▶ **Seçilmiş metin**
__________
Emsal Mahkeme Kararı İstanbul Anadolu 1. Asliye Ticaret Mahkemesi 2018/1007 E. 2019/893 K. 24.09.2019 T.

Görüntülediğiniz mahkeme kararı kesinleşmiş bir karardır.

T.C. İstanbul Anadolu 1. ASLİYE TİCARET MAHKEMESİ

GEREKÇELİ KARAR
ESAS NO : 2018/1007 Esas
KARAR NO : 2019/893

DAVA : İtirazın İptali (Ticari Nitelikteki Hizmet Sözleşmesinden Kaynaklanan)
DAVA TARİHİ : 03/09/2018
KARAR TARİHİ : 24/09/2019

Mahkememizde görülmekte olan İtirazın İptali (Ticari Nitelikteki Hizmet Sözleşmesinden Kaynaklanan) davasının yapılan açık yargılaması sonunda,
GEREĞİ DÜŞÜNÜLDÜ:
Davacı vekili dava dilekçesinde özetle; Davalı aleyhine başlatılmış olan İstanbul Anadolu——. İcra Müdürlüğü —— Esas sayılı takibinde davalının yapmış olduğu borca takibe itirazlarının haksız, usul ve yasaya aykırı olduğunu, davacının bilişim yazılım ve bilgi teknolojileri alanında faaliyet göstermekte olup müşterilerine yazılım ve donanım işleri yaptığını, müvekkil ile davalı arasındaki hizmet ilişkisi sebebi ile müvekkil tarafından verilen hizmetler sebebiyle hizmeti almakta olan davalı yana faturalar düzenlendiğini, davalı ile müvekkil firma arasında yazılım hizmeti konusunda ticari ilişki kurulduğunu, bu ilişki sebebiyle müvekkilin vermiş olduğu hizmet karşılığında alacağı doğduğunu, müvekkilin alacağına ilişkin olarak faturalarını düzenlediği ve kötü niyetli davalıya gönderdiğini, davalı ile müvekkil firma arasında yazılım hizmeti konusunda ticari ilişki kurulduğu ve taraflar arasında 09/10/2014 tarihli satış sözleşmesi imzalandığını, müvekkilin davalıya kullandırmak üzere satım anlaşması yaptığı yazılımını davalının işyerine kurduğu ve bu yazılım sisteminin bakım ve destek hizmetini periyodik olarak verdiğini, bu ilişki sebebiyle müvekkilin vermiş olduğu hizmet karşılığında alacağı doğduğu ve bu alacağa ilişkin olarak faturalarını düzenlediği ve kötü niyetli davalıya karşılıklarının ödenmesi için bunları gönderdiğini, kötü niyetli borçlunun İstanbul Anadolu ——–. icra Müdürlüğü 2018/12286 Esas sayılı dosyasına yapmış olduğu itirazın iptaline ve takibin devamına, takip tarihinden itibaren işleyecek olan ticari faiz ile birlikte devamına, kötü niyetle hareket eden borçlunun haksız ve hukuki dayanaktan yoksun itirazından dolayı takip miktarının %20 den aşağı olmamak üzere icra inkar tazminatına mahkum edilmesine, her türlü yargılama giderleri ve ücreti vekaletin davalı yana tahmil edilmesine karar verilmesini talep ve dava etmiştir.
__________
▶ **Veri kümesinden kesit**

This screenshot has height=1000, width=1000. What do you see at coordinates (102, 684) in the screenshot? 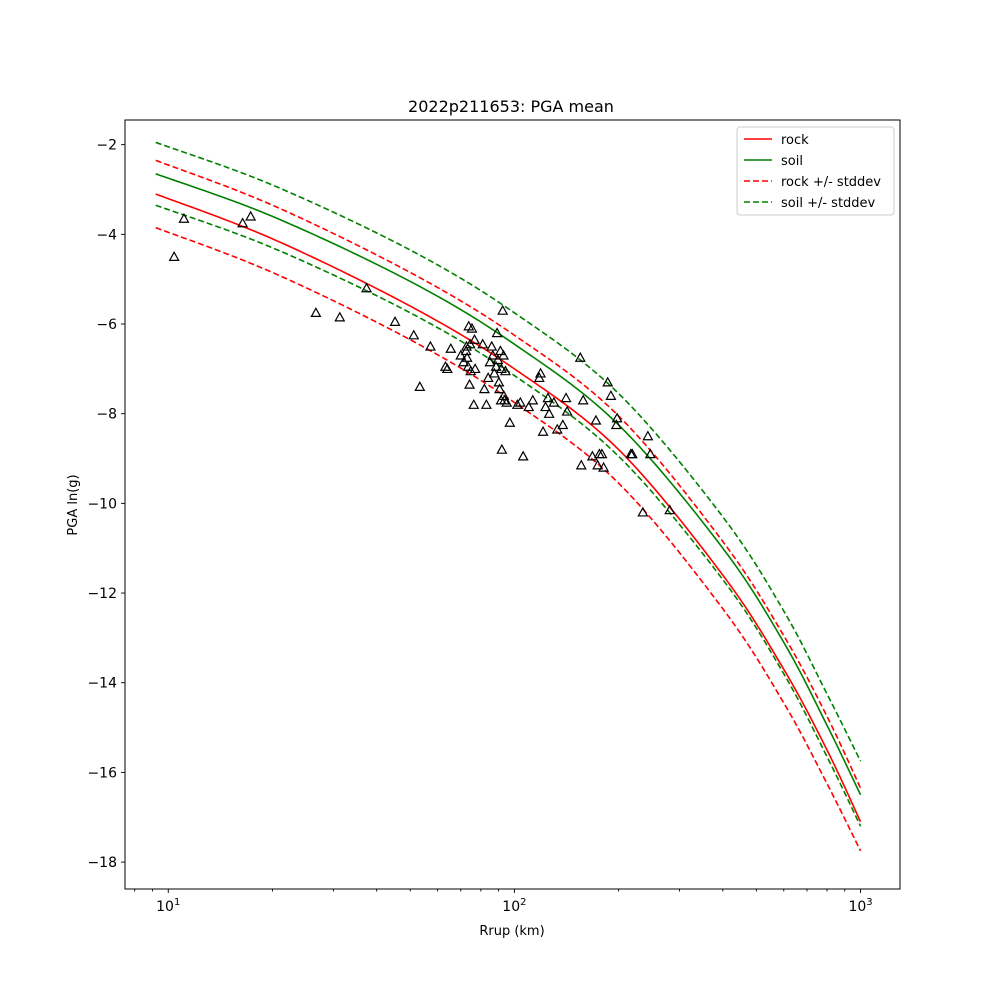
__________
▶ **Tamamlanacak alıştırmalar**
1. Mahkeme kararından "Emsal Mahkeme Kararı" sözleriyle başlayıp "kesinleşmiş bir karardır." sözlerine kadar devam eden kısmı olduğu gibi çıkarın.
2. Mahkeme kararına göre taraflar arasındaki satış sözleşmesi hangi tarihte imzalanmıştır?
3. Mahkeme kararının başındaki künyede iki nokta üst üsteden sonra bir değer verilen alan adlarının hepsini sıralayın.
Veri kümesindeki materyalin bu çalışmayla hiçbir ilgisi yoktur.

▶ **Alıştırma cevapları**
1.
Emsal Mahkeme Kararı İstanbul Anadolu 1. Asliye Ticaret Mahkemesi 2018/1007 E. 2019/893 K. 24.09.2019 T.

Görüntülediğiniz mahkeme kararı kesinleşmiş bir karardır.

2. 09/10/2014 tarihinde.

3. ESAS NO, KARAR NO, DAVA, DAVA TARİHİ, KARAR TARİHİ